Benovic warns, however, that the active conformation of these structures is still unknown. In vivo, these receptors are constantly mobile, changing conformation. To crystallize them, researchers have come up with ways to keep them locked, which deactivates the molecules.

Still, "I'm very enthusiastic," says Davenport. "I think big pharmaceutical companies are reeling from 10 years of not being good at making" compounds that can block or stimulate ligand-receptor activity. That's likely to change, he adds, as those same big companies commandeer some proof-of-concept technologies, such as allosteric-binding approaches that manipulate receptors at different sites from where their natural ligands bind. These technologies have been developed at academic or small biotech labs such as Addex, 7TM, and Predix. "I still think lots of new targets are out there; GPCRs will undergo a renaissance in the pharma industry."

Two members in Civelli's lab still try to deorphanize a handful of receptors, but the work hasn't produced any findings for more than three years. Meanwhile, he focuses mainly on studying the melanin-concentrating hormone receptor, which he deorphanized in 1999, and which has implications in anxiety, depression, and obesity. Civelli's group has developed a small-molecule antagonist to block the reward response for cocaine self-administration in rodents at the melanin-concentrating hormone receptor.
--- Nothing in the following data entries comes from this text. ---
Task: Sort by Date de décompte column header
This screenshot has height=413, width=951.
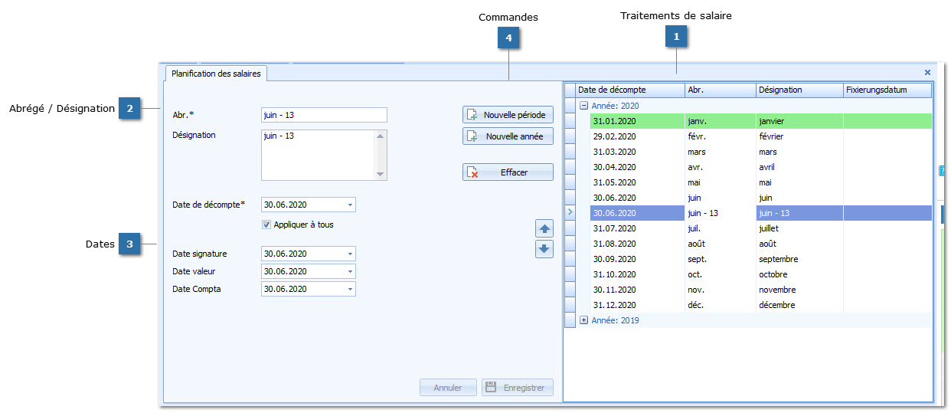Action: pyautogui.click(x=629, y=90)
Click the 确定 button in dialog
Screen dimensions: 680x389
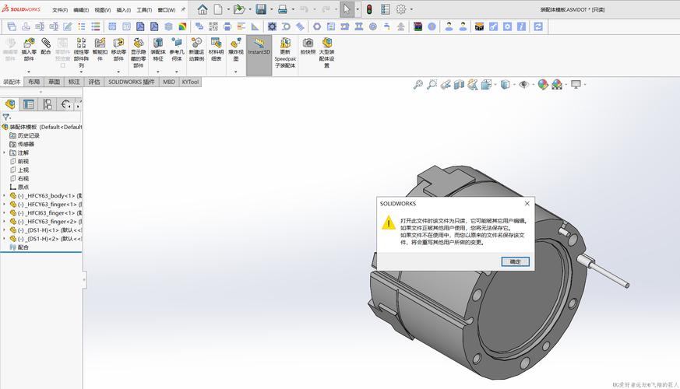[515, 261]
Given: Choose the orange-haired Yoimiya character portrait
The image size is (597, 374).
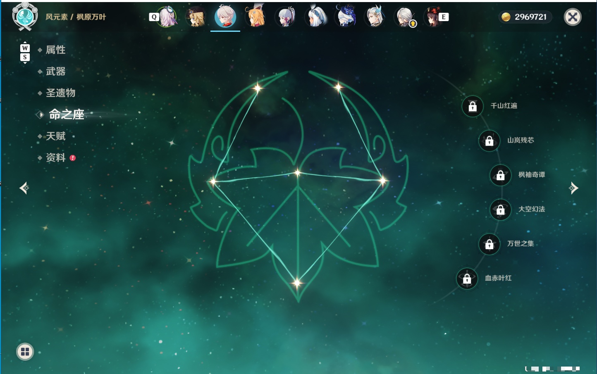Looking at the screenshot, I should [x=255, y=17].
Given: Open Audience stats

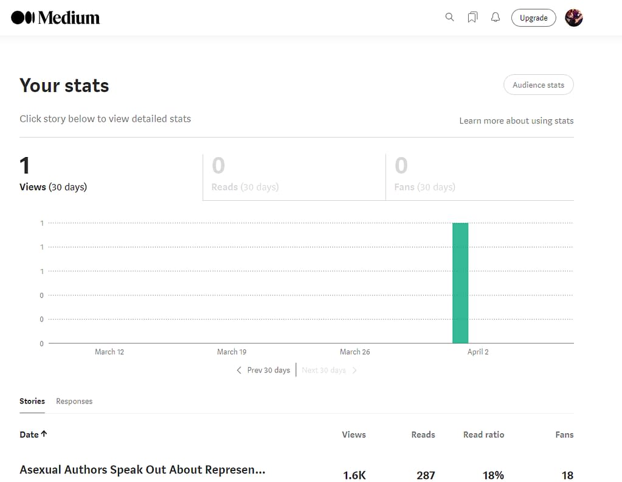Looking at the screenshot, I should pyautogui.click(x=538, y=85).
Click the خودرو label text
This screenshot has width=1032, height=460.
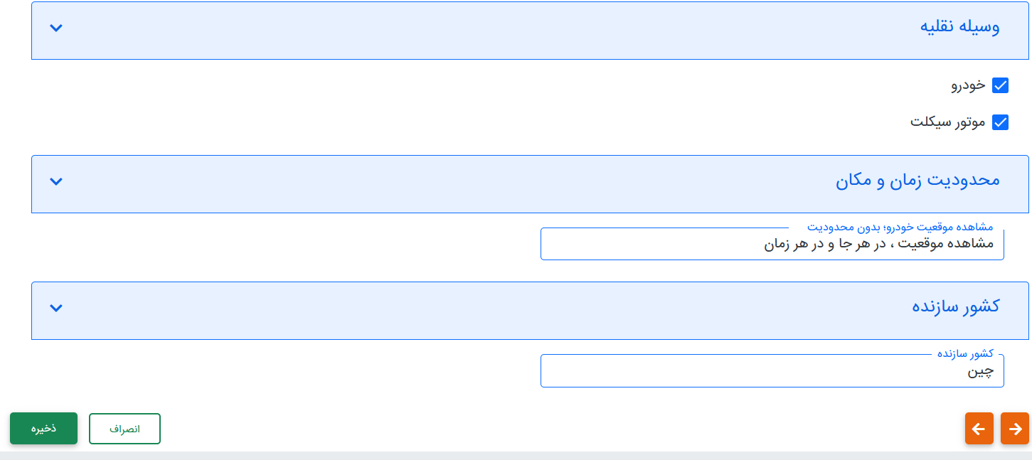tap(969, 85)
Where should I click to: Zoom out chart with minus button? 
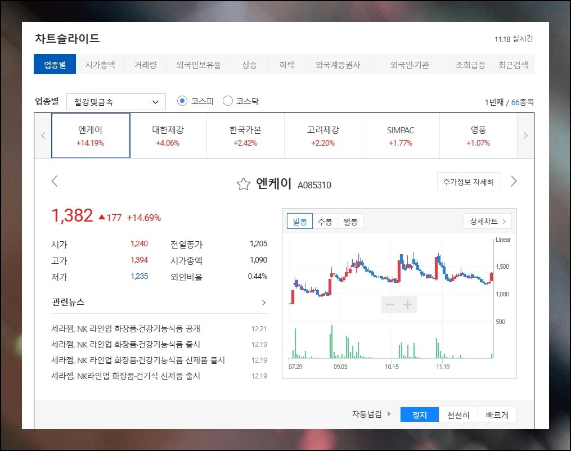tap(390, 305)
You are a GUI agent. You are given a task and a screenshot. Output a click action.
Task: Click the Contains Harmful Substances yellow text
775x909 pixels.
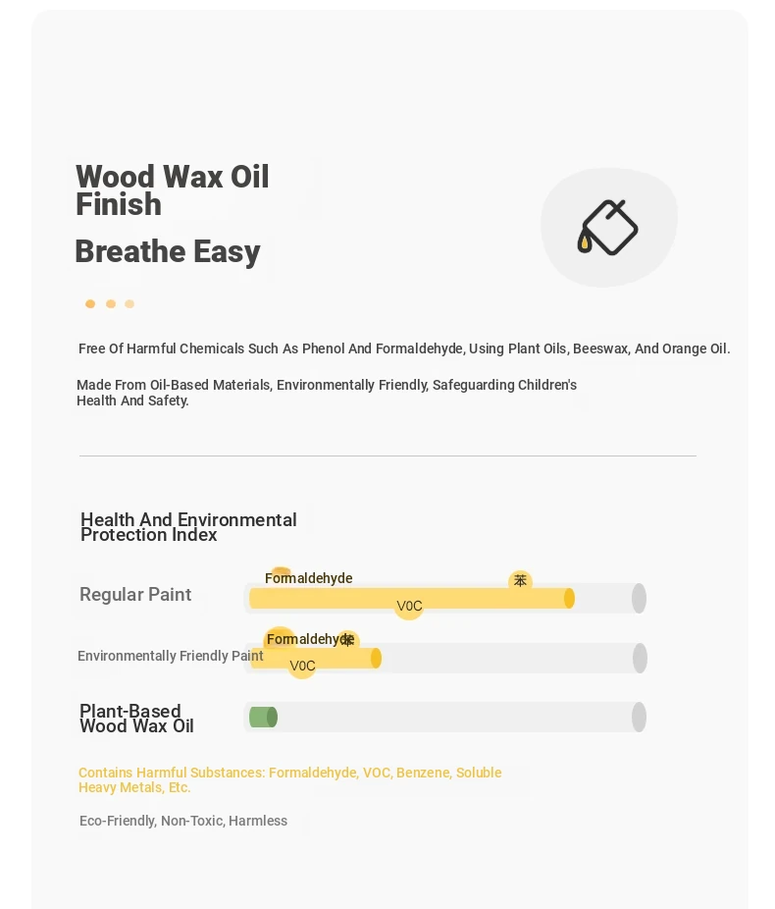click(290, 779)
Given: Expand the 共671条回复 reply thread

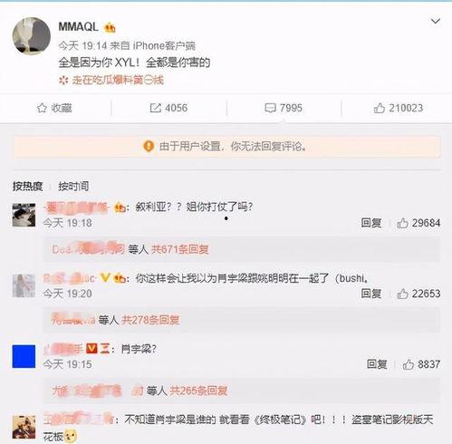Looking at the screenshot, I should 180,249.
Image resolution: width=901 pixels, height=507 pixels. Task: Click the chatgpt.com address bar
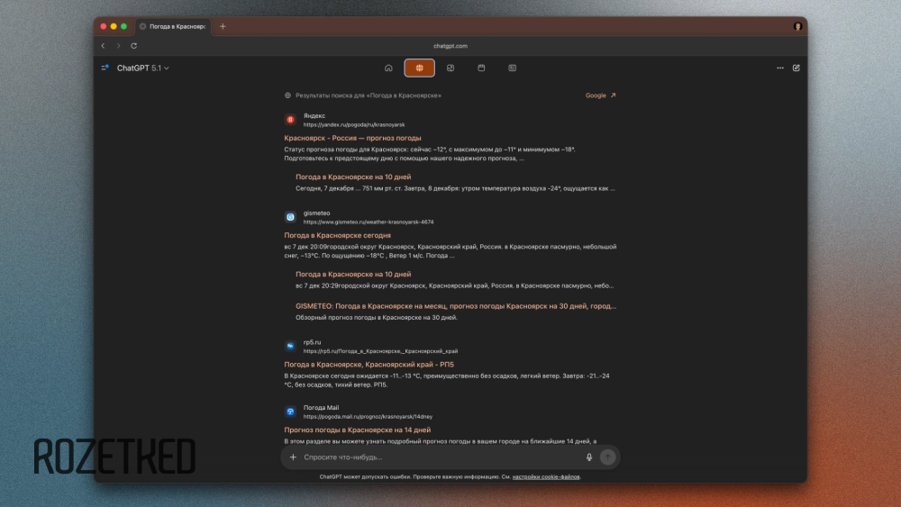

The results are promising. "It's not as clear-cut as when you get a [homologous] sequence in front of your eyes," Civelli says, referring to his discovery of the D2 receptor more than 20 years ago, "but we have big hopes."

Correction: The original version of this story incorrectly referred to haloperidol as a D2 receptor agonist. Haloperidol is a D2 receptor antagonist. The change has been made and The Scientist regrets the error.

this article is mind-numbingly boring!

Propanolol is hardly a new compound. In the 1970s it was used to quantify and to characterize the binding behavior of adrenergic receptors. (You don't need DNA or protein sequence/structure to study a receptor's behavior.) Now the pharmaceutical companies are going to market propanolol as a new anti-hypertension drug? I wonder if they'll have to come up with a novel delivery system, e.g., time-release pills, or if it can be patented because it's "new" as a pharmaceutical - even though it's been around for at least a quarter-century.

The underlying assumption in "the hunt" is that the ligand is always a protein. What if it's not a protein? When an approach stops working, it's time to think outside the box!

Without knowing the ligand or defined function, could we call the protein a receptor? A protein should be named receptor on the basis of "functional homology". A beter approach, a more economical approach to finiding ligands would be to use immuno-localization techniques. Most of the receptors as noted in the article are mobile ; upon binding the ligand they trigger cellular events such as trans-location of the receptor-ligand complexes from the original site to another site within the cell. This event can be studied by immuno-localization techniques using atibody probes to the targeted receptor. Technology is available for rapid screening of a variety of compunds to study the receptors in the tissue in their natural state. This approach could shed light on possible ligand/s and function of these "receptors".

Haloperidol is actually a D2 antagonist not an agonist (typo in article). Otherwise an interesting read.

The D2 receptor as an orphan receptor? Give me a break - Civelli might not have know what he had but this was probably the best charaterized brain receptor in 1988 - this was the first cloning but it was hardly an orphan.